### WRITTEN TASK
Rewrite the entries starting at the line that contains "In order to click on X" and ending with the last of the entries, substituting "Locate a specific element" for "Find the location of a particular element" and leaving everything else unchanged.

### EXERCISE MATERIAL

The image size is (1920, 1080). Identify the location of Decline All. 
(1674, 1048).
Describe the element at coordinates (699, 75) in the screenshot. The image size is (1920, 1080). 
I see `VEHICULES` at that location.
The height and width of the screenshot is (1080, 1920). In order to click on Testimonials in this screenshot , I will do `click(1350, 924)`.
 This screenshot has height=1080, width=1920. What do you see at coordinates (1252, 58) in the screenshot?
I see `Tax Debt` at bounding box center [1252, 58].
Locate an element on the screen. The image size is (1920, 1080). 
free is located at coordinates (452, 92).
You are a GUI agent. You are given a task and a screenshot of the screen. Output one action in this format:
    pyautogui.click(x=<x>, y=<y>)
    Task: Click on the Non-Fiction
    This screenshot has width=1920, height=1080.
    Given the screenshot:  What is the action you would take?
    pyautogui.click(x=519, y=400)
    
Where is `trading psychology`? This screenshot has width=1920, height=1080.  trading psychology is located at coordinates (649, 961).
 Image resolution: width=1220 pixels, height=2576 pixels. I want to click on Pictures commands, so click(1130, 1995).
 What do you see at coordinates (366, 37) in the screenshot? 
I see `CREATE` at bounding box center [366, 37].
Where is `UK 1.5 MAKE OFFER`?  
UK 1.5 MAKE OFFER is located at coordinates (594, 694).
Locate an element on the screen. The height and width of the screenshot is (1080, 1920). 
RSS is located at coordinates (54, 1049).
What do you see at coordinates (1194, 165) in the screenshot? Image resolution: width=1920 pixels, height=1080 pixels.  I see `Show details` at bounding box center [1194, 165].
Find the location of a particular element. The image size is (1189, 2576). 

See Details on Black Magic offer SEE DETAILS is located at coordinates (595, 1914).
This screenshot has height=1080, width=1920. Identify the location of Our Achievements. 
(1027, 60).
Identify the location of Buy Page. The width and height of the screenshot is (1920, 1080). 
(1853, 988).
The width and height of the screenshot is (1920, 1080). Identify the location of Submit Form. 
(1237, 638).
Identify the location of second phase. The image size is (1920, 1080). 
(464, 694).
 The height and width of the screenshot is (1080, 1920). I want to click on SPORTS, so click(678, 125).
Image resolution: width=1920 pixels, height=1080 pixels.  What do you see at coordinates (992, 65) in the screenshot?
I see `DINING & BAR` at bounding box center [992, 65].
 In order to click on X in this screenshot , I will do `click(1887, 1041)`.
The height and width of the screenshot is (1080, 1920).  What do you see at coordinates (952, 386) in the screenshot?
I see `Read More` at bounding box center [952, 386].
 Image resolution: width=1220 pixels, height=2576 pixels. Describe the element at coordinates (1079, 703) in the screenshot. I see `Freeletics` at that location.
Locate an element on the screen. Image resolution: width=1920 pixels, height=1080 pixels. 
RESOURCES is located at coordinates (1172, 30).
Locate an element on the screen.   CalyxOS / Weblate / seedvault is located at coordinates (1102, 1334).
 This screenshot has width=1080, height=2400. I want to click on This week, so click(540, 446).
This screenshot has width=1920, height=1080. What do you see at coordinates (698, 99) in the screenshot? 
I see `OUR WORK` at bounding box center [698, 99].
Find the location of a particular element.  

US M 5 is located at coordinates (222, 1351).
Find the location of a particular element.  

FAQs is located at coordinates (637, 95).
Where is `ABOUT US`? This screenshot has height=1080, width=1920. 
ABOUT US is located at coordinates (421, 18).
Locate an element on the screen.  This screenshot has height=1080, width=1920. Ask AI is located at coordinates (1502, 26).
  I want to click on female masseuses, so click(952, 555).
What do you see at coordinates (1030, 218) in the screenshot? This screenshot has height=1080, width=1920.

### THE COMPLETED TASK
 In order to click on X in this screenshot , I will do `click(1887, 1041)`.
The height and width of the screenshot is (1080, 1920).  What do you see at coordinates (952, 386) in the screenshot?
I see `Read More` at bounding box center [952, 386].
 Image resolution: width=1220 pixels, height=2576 pixels. Describe the element at coordinates (1079, 703) in the screenshot. I see `Freeletics` at that location.
Locate an element on the screen. Image resolution: width=1920 pixels, height=1080 pixels. 
RESOURCES is located at coordinates (1172, 30).
Locate an element on the screen.   CalyxOS / Weblate / seedvault is located at coordinates (1102, 1334).
 This screenshot has width=1080, height=2400. I want to click on This week, so click(540, 446).
This screenshot has width=1920, height=1080. What do you see at coordinates (698, 99) in the screenshot? 
I see `OUR WORK` at bounding box center [698, 99].
Locate a specific element.  

US M 5 is located at coordinates (222, 1351).
Locate a specific element.  

FAQs is located at coordinates (637, 95).
Where is `ABOUT US`? This screenshot has height=1080, width=1920. 
ABOUT US is located at coordinates (421, 18).
Locate an element on the screen.  This screenshot has height=1080, width=1920. Ask AI is located at coordinates (1502, 26).
  I want to click on female masseuses, so click(952, 555).
What do you see at coordinates (1030, 218) in the screenshot? This screenshot has height=1080, width=1920.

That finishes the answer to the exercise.